Created attachment 107068 [details] dmesg log Yijing reported a hotplug problem [1] with a Huawei rh5885 and a QLogic QLE2562 Fibre Channel HBA. If a slot is empty at boot-time, BIOS configures the Root Port leading to the slot with a Max_Payload_Size (MPS) of 128. When a device is hot-added, it powers up with the default MPS=128, and Linux doesn't change that, so the card works correctly. If the slot contains a QLogic FC card at boot-time, BIOS configures the Root Port and the FC card with MPS=256, and the card again works correctly.

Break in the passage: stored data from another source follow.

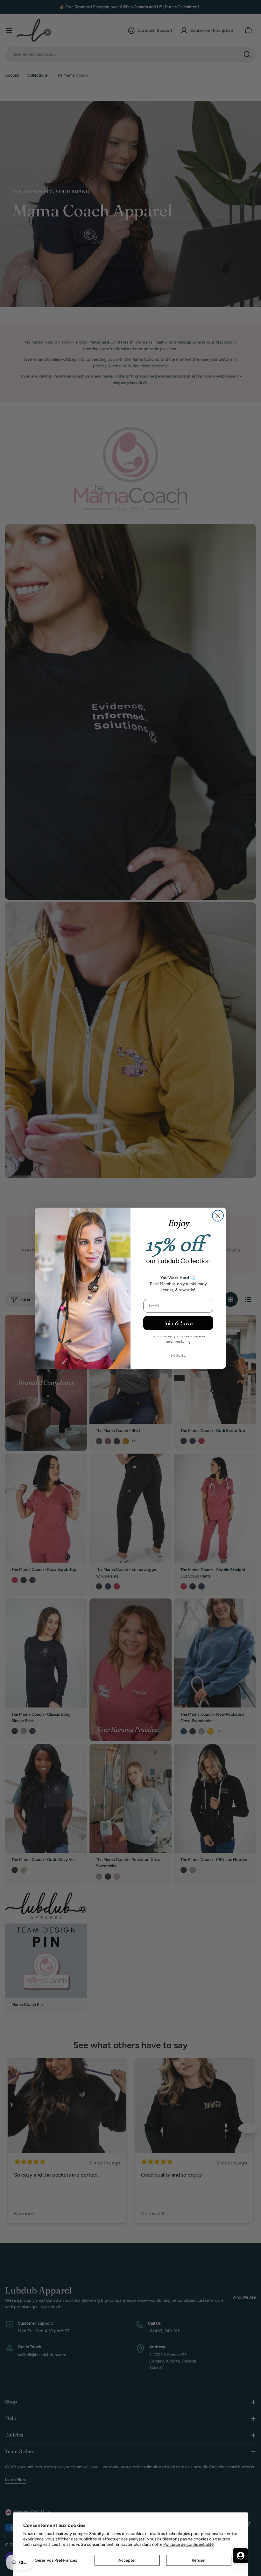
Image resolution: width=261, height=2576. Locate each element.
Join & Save (178, 1323)
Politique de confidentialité (188, 2544)
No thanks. (178, 1355)
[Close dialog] (217, 1215)
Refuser (199, 2560)
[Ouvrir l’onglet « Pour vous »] (240, 2555)
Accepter (127, 2560)
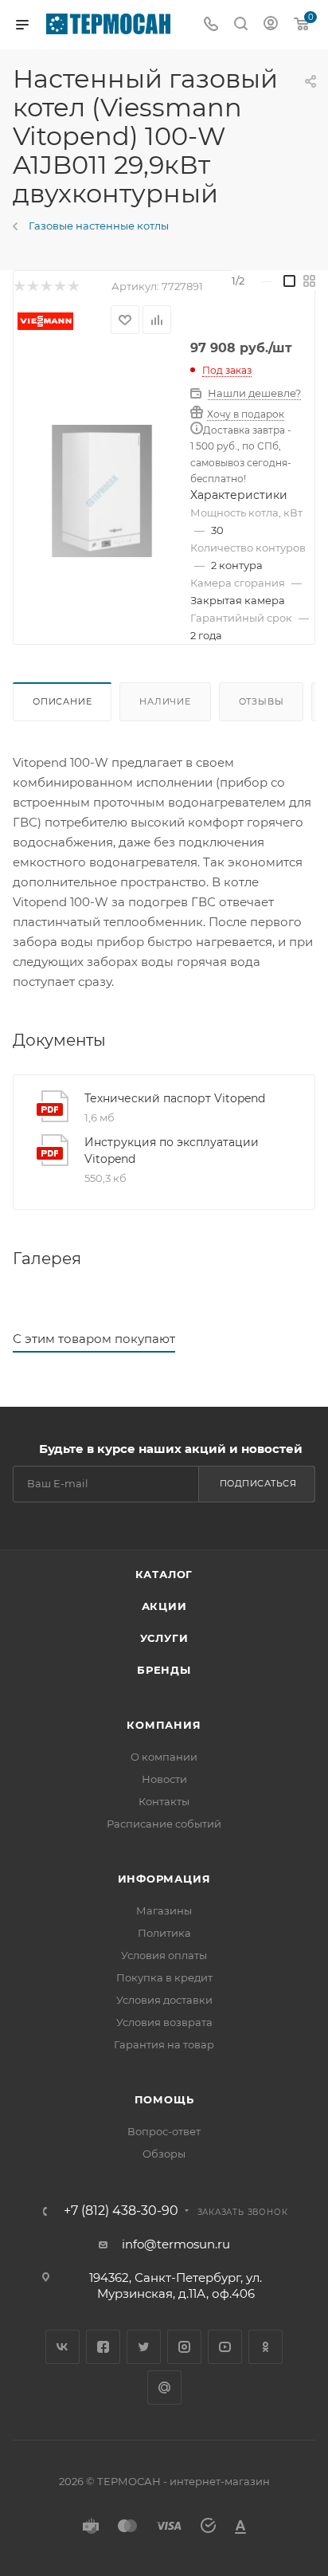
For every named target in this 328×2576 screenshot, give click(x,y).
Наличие (165, 701)
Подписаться (258, 1483)
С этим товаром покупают (94, 1338)
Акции (164, 1606)
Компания (164, 1724)
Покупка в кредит (164, 1977)
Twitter (144, 2347)
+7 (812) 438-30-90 (121, 2211)
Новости (164, 1779)
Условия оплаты (164, 1955)
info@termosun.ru (176, 2244)
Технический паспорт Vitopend (174, 1098)
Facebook (103, 2347)
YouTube (225, 2347)
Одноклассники (265, 2347)
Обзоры (164, 2153)
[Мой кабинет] (271, 25)
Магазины (164, 1910)
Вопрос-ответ (164, 2131)
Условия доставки (164, 1999)
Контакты (164, 1801)
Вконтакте (62, 2347)
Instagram (184, 2347)
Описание (62, 701)
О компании (164, 1756)
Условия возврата (164, 2022)
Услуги (164, 1638)
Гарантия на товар (164, 2044)
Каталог (164, 1574)
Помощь (164, 2099)
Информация (164, 1878)
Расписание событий (164, 1823)
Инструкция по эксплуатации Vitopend (171, 1150)
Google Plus (164, 2387)
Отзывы (261, 701)
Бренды (164, 1669)
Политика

If the card is hot-removed and hot-added back, the card powers up with MPS=128. Linux doesn't change the MPS, so the card doesn't work because it has MPS=128 while the Root Port has MPS=256. This problem is not specific to the Huawei platform or the QLogic device. Linux needs to make sure MPS settings are safe after the hot-add event. [1] https://lkml.kernel.org/r/505456FD.6040801@huawei.com
The reference discussion link: http://marc.info/?l=linux-scsi&m=134788365823217&w=2 Joe Jin <joe.jin@oracle.com> also reported the same problem found in their E1000 device. reference discussion link: http://marc.info/?l=e1000-devel&m=134182518500774&w=2 We can work around this issue by appending "pci=pcie_bus_safe" boot command. But this is not a smart solution. I will provide the patch to fix this problem be triggered by hotplug soon.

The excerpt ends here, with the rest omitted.